Sign in to follow this  
Followers 0
fir

runtime cost of stack overflow checking

8 posts in this topic

I often wonder but i do not know this thing: when you do a push 

data on stack it could be stack overflow - on the old machines it was

not checked so you winding the stack then overwriting of old stack

spaces with new walues - stack corruption

On windows system it seem to me that this is quarded it is you got 

an exception, memory acces fault, something like that

 

Does it cost some runtime or this is free?
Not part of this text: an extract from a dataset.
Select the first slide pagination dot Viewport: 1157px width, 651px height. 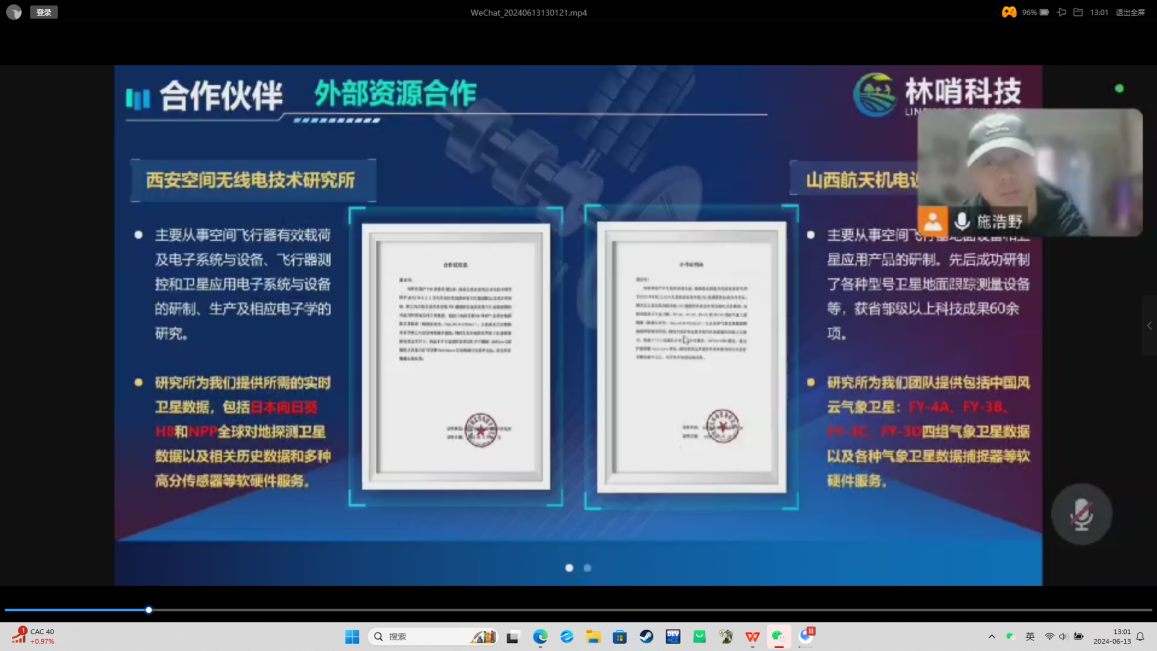pyautogui.click(x=569, y=568)

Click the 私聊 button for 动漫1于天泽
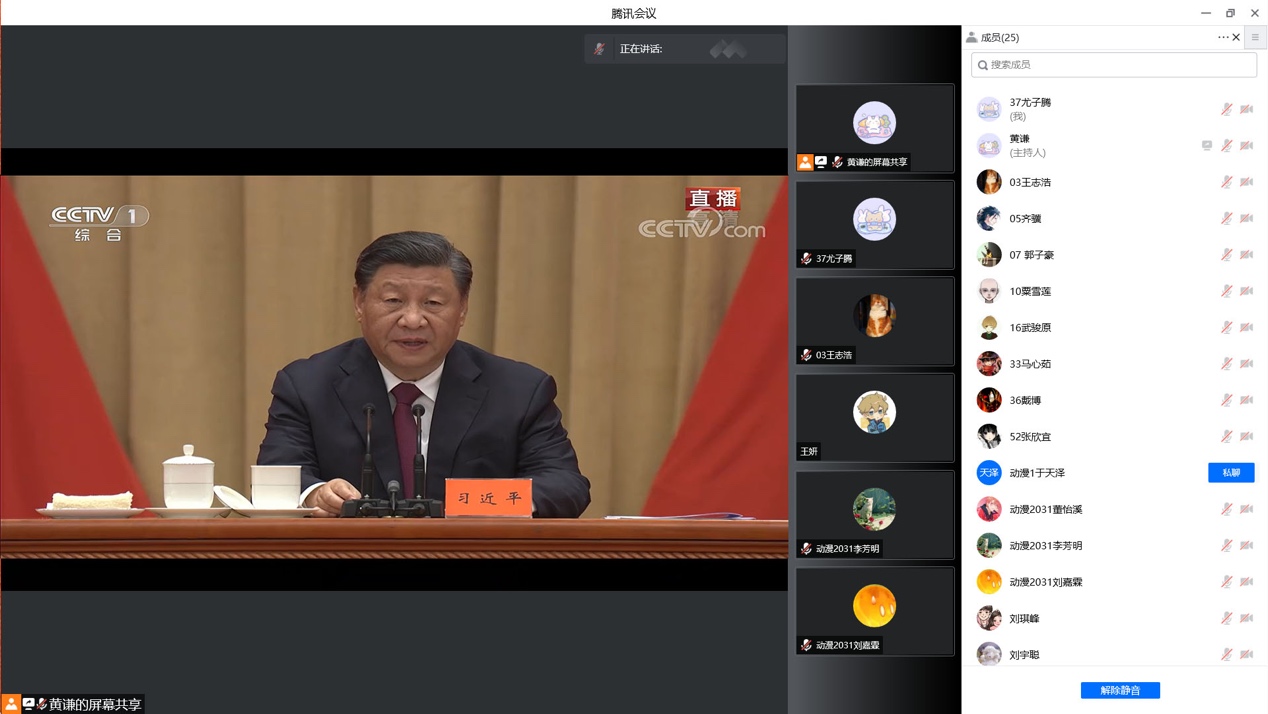(1231, 473)
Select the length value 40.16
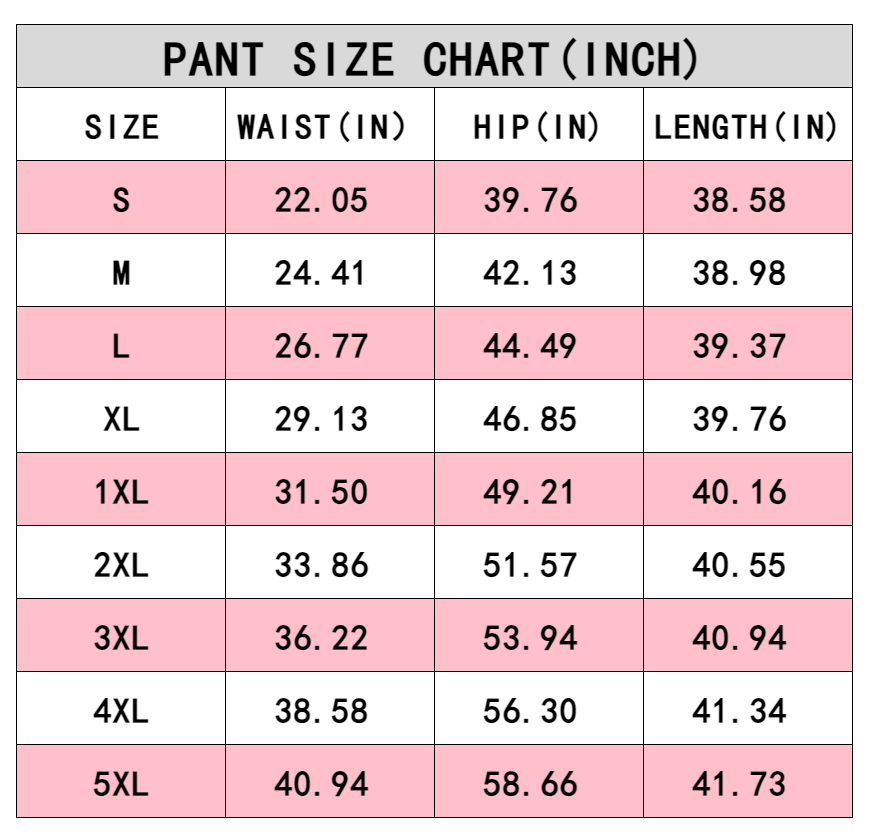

I suspect that maybe it 

is maybe like that that stack acces is not runtime checked but 

after the stack pages you got an empty memory page where writting

wil just cause an exception? is this the case? if you got a large

amounts of user stacks in the system are they are guarded at the end 

by empty pages?

 

If this runtime cost free mechanism is working like that i find accidentaly

that this probably could be used for guarding normal arrays boundary 

acces checking - signaled exception is better than quiet data corruption..

 

Is it working like that?

 

 

 

 

0

Share this post


Link to post
Share on other sites
As far as I know, for non-segmented stacks, a stack overflow manifests as an access violation into the next (or previous) memory sector.

For segmented stacks, there's a run-time check that happens when a function is called to see if there's enough room for all local variables and similar on the stack. It's a simple arithmetic calculation that does not access memory.
1

Share this post


Link to post
Share on other sites

As far as I know, for non-segmented stacks, a stack overflow manifests as an access violation into the next (or previous) memory sector.

For segmented stacks, there's a run-time check that happens when a function is called to see if there's enough room for all local variables and similar on the stack. It's a simple arithmetic calculation that does not access memory.

 

could you tell maybe a bit more what do you mean by segmented stacks? does windows use that? (i checked something about that 

in google but i do not know it is used or this is just some artificial

contstruct made in user programs)

 

as to the main question i suspect i answered to myslelf (i suspect that 

it is guarded at the end (or att the bottom as stack grows opposite)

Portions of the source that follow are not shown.